14 February 2004

different perceptions are hardwired

This from New Scientist 31 Jan 04 p40, [with thanks to Rod Anderson for precis].
"The genes of taste, smell, touch and vision are being explored. They are highly variable between individuals. For example, people vary widely in their perception of "bitter" taste as in tonic water. Sight has even more variability, with four versions of the gene that codes for "red" receptors and another four for green. Blue seems to be standard. Some women even appear to have four different types of receptor cone instead of the three types the rest of us have, enabling them to tell the difference between "identical" shades of green.
Pain receptors also vary. But the big implication could be for consciousness research. The key is often seen as how the physical world becomes our private sensory experience. If the inputs are so varied, it gives new problems to solve in trying to find out what someone else's consciousness is like. Perhaps, example. If your perceptions give little weight to sense of touch and smell and so on, your theology will be different. "
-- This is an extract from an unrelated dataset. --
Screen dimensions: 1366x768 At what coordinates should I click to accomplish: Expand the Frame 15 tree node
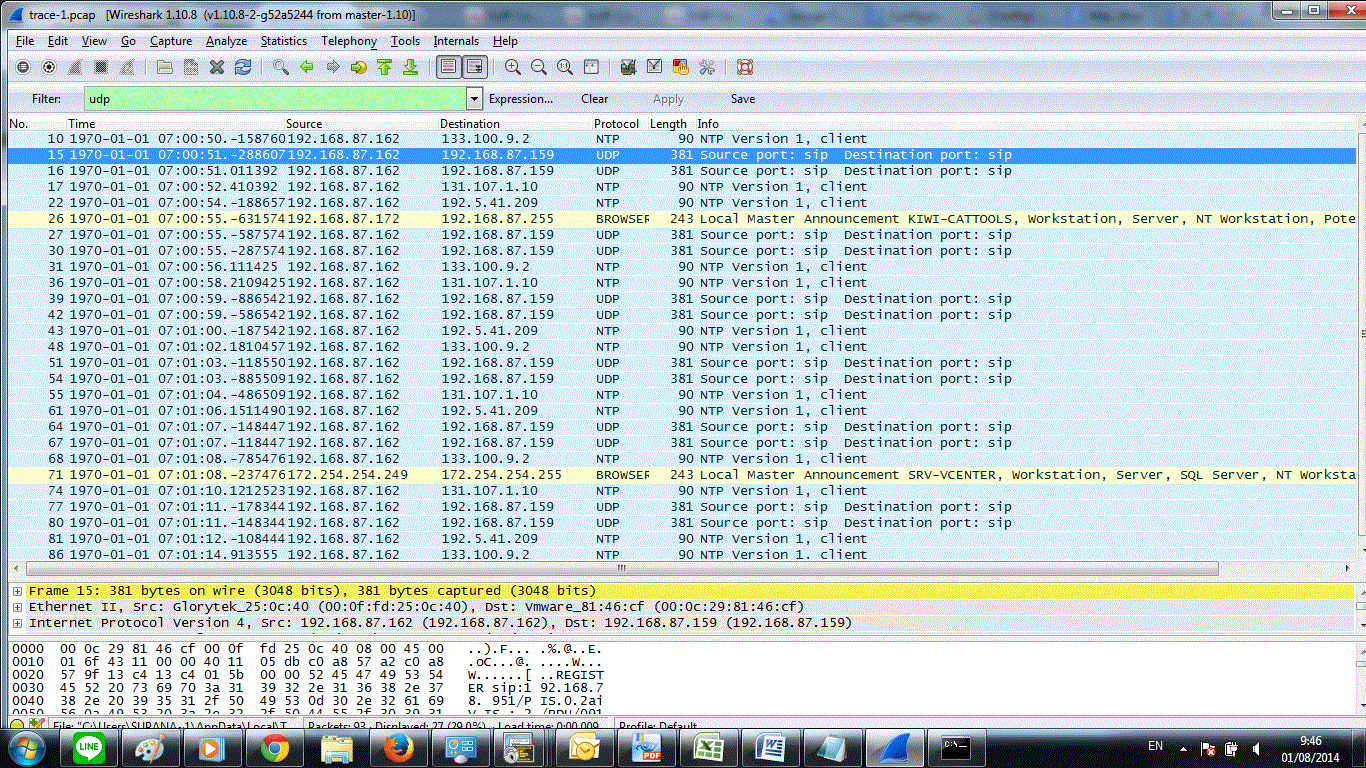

I think that this also throws us right back into debates about perception and truth and about pluralism. However, it should be noted that it adds nothing new in principle to the philosophical issues around, solipsism, relativity, positivism, realism etc. It does, seems to me, intensify the need to engage seriously with post-modern and 'new age' views which take personal experience and relativity seriously. It does also strengthen the case for taking a dialogical ['open source'] approach to theology, perhaps.